Task objective
Please reproduce the data in full, exactly as it stands.
(Beginning of Data for processing)
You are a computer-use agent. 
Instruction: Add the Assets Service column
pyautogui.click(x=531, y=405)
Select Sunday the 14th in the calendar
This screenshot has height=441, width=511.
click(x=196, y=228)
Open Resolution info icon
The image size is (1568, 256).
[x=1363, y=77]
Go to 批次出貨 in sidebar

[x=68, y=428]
(End of Data for processing)
Result
You are a computer-use agent. 
Instruction: Add the Assets Service column
pyautogui.click(x=531, y=405)
Select Sunday the 14th in the calendar
This screenshot has height=441, width=511.
click(x=196, y=228)
Open Resolution info icon
The image size is (1568, 256).
[x=1363, y=77]
Go to 批次出貨 in sidebar

[x=68, y=428]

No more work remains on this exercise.